Bacteria on board the shuttle were also prone to clump together and collect into protective bio-films.
Further studies showed that the microbes taken for a space ride killed up to 40 per cent of laboratory mice that ingested them, compared to just 10 per cent of the mice that ingested samples of the Earth-bound bacteria.
Bio-films and virulence
The researchers are at a loss to fully explain the increased deadliness as yet, but suggest that the formation of biofilms in microgravity could have a role. The relatively smooth and 'non-turbulent' environment of zero-gravity might also have an effect on how the bacteria behave, they said.
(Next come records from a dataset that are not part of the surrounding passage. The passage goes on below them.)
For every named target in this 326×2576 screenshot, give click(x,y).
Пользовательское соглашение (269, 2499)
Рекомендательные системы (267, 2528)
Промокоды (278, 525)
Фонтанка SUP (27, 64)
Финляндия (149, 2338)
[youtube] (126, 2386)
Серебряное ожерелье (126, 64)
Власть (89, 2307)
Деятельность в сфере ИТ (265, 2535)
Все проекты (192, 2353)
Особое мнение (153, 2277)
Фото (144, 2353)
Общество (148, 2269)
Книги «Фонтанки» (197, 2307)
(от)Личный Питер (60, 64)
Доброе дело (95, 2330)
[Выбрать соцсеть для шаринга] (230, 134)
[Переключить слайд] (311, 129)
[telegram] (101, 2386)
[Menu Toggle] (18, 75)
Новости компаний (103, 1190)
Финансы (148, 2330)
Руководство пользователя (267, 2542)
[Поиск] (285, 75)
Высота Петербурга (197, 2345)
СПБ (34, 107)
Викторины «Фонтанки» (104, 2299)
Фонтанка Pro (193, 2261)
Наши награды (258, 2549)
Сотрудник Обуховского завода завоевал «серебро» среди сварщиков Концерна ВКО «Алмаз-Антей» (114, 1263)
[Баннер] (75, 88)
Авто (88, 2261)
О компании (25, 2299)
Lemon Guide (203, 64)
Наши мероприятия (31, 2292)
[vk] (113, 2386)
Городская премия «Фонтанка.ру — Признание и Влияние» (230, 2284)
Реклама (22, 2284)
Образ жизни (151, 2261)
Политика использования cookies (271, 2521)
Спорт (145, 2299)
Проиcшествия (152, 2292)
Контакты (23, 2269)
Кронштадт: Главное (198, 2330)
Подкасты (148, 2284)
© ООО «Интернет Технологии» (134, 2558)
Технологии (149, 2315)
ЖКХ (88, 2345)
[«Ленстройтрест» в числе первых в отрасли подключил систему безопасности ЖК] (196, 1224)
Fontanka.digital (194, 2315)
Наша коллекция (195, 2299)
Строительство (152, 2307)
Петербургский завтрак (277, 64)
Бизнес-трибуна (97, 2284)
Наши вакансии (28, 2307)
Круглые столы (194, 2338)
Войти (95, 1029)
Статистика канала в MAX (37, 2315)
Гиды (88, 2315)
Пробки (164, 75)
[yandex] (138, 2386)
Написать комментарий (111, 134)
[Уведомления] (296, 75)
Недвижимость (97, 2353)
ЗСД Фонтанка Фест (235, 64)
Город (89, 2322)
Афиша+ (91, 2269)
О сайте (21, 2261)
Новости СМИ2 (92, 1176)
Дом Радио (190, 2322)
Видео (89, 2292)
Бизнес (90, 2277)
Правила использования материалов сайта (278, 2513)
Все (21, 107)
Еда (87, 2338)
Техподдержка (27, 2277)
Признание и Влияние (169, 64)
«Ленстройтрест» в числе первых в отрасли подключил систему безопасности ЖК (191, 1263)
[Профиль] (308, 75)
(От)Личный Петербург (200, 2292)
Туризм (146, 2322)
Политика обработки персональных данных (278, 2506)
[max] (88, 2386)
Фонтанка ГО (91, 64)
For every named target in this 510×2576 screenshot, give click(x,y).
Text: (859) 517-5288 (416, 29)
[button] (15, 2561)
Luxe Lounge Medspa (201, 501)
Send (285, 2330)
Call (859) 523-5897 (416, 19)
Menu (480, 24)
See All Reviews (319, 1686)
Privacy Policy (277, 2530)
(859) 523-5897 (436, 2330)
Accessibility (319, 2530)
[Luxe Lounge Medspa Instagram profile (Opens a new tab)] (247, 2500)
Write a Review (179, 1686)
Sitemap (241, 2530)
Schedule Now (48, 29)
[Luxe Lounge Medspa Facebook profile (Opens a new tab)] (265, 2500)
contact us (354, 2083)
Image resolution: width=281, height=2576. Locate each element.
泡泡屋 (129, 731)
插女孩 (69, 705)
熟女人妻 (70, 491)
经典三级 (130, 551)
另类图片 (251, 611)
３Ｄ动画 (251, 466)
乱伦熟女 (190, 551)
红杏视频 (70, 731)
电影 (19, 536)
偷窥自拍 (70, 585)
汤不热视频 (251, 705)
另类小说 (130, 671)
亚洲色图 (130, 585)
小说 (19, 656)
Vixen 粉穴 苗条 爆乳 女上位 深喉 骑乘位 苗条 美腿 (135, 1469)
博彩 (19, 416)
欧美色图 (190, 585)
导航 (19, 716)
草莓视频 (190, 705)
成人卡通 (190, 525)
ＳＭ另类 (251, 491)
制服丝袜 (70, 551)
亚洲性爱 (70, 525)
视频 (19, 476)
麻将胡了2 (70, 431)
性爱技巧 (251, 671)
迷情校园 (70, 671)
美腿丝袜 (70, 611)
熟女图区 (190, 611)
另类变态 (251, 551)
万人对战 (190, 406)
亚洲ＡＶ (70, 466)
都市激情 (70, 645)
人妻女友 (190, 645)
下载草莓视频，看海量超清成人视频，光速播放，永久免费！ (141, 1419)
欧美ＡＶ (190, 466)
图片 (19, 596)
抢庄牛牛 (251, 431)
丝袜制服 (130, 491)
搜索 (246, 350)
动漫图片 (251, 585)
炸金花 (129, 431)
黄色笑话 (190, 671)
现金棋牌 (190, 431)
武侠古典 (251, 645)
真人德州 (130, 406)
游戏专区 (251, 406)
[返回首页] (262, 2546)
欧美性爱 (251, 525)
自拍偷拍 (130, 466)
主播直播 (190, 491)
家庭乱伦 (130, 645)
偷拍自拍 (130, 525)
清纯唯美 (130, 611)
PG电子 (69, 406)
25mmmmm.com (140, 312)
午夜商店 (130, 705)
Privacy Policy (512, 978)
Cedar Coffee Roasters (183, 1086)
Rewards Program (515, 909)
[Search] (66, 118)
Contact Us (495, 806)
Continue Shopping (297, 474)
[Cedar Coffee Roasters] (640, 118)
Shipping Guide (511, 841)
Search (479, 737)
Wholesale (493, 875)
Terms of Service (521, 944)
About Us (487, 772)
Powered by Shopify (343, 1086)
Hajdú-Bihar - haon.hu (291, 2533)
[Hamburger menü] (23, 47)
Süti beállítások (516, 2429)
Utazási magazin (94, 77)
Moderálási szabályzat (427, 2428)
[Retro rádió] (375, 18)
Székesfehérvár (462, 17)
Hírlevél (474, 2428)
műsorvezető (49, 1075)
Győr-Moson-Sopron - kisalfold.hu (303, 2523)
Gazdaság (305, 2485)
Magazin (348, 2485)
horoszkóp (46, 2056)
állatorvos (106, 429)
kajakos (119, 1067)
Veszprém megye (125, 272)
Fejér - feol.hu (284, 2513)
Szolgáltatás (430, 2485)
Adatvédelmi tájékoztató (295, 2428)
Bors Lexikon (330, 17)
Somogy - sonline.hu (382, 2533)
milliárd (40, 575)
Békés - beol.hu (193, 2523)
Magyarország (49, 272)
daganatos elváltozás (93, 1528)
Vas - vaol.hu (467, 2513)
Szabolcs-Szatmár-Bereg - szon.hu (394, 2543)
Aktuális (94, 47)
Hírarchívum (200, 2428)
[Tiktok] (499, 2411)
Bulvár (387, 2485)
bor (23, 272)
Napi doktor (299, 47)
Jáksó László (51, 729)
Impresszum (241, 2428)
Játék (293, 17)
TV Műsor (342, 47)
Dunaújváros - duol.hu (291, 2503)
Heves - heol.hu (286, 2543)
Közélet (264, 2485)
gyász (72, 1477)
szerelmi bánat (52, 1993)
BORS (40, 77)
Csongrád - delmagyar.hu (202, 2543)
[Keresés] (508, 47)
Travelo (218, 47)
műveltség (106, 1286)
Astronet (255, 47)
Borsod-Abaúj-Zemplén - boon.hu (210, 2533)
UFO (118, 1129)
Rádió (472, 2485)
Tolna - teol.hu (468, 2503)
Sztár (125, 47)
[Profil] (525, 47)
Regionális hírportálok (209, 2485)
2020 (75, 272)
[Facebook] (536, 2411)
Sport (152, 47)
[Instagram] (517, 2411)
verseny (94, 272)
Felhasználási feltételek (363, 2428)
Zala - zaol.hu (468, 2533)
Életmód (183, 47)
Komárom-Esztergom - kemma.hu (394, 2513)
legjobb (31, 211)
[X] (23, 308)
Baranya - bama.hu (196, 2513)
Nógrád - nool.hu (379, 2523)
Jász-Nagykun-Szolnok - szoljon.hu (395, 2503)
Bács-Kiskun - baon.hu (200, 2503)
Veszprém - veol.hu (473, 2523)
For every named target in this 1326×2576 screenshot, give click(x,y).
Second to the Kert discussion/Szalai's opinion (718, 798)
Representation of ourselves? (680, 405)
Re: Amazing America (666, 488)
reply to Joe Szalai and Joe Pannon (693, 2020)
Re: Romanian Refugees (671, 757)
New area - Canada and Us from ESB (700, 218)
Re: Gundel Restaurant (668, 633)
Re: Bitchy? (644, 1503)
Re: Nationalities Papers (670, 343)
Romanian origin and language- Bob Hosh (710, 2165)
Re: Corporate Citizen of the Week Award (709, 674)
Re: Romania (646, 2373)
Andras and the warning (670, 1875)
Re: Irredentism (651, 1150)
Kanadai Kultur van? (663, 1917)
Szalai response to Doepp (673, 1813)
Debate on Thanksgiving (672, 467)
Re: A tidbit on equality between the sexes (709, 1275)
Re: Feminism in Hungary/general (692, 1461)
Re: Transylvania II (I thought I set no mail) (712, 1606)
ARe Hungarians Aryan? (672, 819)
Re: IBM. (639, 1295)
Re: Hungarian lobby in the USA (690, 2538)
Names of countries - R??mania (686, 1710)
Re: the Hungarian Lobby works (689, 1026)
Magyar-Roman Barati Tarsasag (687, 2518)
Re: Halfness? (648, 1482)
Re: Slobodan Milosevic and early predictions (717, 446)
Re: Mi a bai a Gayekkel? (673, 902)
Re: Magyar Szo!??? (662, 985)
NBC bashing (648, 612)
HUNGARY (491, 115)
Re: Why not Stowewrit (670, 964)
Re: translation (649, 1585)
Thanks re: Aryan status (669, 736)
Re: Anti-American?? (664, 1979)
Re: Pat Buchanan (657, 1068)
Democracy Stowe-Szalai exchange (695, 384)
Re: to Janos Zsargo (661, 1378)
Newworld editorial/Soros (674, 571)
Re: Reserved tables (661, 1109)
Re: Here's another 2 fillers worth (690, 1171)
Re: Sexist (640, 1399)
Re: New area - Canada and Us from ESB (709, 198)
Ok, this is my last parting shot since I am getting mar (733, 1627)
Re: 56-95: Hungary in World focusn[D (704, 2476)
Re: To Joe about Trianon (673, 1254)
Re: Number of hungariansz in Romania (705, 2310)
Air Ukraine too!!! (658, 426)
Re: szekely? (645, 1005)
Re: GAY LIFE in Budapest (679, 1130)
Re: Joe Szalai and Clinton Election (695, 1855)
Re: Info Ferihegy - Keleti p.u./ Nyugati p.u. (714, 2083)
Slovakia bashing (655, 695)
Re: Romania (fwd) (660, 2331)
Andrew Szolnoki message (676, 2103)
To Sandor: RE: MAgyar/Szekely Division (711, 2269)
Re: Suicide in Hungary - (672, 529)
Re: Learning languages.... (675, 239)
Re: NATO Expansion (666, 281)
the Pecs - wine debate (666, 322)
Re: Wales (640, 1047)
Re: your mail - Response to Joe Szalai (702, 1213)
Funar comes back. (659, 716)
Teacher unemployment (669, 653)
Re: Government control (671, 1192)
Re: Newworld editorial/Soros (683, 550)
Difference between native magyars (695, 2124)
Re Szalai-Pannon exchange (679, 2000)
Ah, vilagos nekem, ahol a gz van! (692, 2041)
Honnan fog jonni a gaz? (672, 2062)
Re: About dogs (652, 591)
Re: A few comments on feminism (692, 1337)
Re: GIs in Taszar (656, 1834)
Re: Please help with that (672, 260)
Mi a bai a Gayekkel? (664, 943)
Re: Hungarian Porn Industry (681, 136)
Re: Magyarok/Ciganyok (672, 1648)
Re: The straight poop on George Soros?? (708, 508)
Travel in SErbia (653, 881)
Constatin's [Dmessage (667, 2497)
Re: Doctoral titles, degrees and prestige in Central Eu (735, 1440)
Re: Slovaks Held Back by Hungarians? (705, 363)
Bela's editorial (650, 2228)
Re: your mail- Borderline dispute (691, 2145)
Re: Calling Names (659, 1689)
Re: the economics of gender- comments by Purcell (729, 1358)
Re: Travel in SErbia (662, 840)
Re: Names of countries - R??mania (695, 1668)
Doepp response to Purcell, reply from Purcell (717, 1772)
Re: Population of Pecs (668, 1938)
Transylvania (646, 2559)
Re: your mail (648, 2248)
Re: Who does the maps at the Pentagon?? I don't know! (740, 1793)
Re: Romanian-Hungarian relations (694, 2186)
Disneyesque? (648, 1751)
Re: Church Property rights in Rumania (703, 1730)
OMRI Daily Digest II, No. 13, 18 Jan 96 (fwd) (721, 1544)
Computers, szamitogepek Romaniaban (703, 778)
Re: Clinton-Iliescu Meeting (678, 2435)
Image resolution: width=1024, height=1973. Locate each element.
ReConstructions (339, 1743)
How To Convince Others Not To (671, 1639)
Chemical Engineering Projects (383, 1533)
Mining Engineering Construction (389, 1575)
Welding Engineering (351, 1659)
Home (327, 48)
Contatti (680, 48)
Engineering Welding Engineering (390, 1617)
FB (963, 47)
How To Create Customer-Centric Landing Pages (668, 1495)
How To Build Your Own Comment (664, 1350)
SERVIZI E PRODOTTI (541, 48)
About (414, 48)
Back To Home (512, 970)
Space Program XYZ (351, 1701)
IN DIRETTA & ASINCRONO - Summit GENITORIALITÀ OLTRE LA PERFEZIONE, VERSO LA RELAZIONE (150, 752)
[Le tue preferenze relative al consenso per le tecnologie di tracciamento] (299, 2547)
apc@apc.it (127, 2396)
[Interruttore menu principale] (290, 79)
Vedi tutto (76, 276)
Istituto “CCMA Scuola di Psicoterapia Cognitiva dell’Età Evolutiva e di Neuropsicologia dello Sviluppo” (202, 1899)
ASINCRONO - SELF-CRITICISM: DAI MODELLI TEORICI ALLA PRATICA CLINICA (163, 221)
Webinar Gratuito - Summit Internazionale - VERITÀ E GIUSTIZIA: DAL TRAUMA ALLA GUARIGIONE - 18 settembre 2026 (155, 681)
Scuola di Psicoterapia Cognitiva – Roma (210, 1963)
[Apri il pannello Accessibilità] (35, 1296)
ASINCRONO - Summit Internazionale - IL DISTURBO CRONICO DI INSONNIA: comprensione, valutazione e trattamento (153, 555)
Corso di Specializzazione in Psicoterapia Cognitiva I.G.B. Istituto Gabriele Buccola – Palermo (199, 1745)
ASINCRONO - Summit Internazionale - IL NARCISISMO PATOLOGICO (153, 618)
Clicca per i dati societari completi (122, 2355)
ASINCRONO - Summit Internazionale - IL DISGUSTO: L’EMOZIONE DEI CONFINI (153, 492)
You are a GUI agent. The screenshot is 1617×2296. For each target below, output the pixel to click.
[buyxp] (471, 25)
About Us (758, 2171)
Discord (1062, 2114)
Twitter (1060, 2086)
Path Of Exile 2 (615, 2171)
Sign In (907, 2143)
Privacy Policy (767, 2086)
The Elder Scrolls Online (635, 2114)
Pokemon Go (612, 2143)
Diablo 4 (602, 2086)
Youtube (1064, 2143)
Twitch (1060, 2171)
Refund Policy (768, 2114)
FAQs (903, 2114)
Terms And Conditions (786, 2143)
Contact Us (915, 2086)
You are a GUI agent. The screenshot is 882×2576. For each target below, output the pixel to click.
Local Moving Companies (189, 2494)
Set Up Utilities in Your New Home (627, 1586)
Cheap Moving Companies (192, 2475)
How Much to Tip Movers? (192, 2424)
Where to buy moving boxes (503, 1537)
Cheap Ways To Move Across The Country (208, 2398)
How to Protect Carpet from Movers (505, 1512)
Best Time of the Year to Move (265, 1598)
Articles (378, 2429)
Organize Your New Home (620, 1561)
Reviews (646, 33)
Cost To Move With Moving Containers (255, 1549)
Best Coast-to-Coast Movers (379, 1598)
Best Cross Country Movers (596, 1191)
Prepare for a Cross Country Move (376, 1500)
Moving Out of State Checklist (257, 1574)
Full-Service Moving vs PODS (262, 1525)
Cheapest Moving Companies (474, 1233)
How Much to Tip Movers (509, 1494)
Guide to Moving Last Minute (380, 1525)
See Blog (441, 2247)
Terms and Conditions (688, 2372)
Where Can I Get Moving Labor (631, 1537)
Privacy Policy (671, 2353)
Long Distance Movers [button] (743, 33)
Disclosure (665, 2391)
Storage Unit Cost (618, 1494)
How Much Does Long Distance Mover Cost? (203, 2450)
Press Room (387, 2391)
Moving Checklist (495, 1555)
Roberto Anitori, a microbial ecologist from the Australian Centre for Astrobiology at Macquarie University, in Sydney, commented that the study is an important contribution to a field in which very little is known. "If this turns out to be true for other pathogens, it will open a Pandora's box. I think this could be quite a concern for NASA," he said.
Astronomer Chandra Wickramasinghe, who heads the Cardiff University Centre for Astrobiology in Wales, said the research might have more far-reaching consequences. He believes the finding backs up his own theory that life on Earth is derived from comets or dust that seeded space-travelling microbes into the atmosphere. "The increased virulence as well as clumping and growth characteristics discovered by the authors could be an indication that bacteria are evolved to be space travellers," said Wickramasinghe.
Whether or not that turns out to be true, the results will be useful for minimising the risk of disease to astronauts on future Moon or Mars missions, as well as potentially aiding the fight against increasingly antibiotic-resistant strains of Salmonella here on Earth.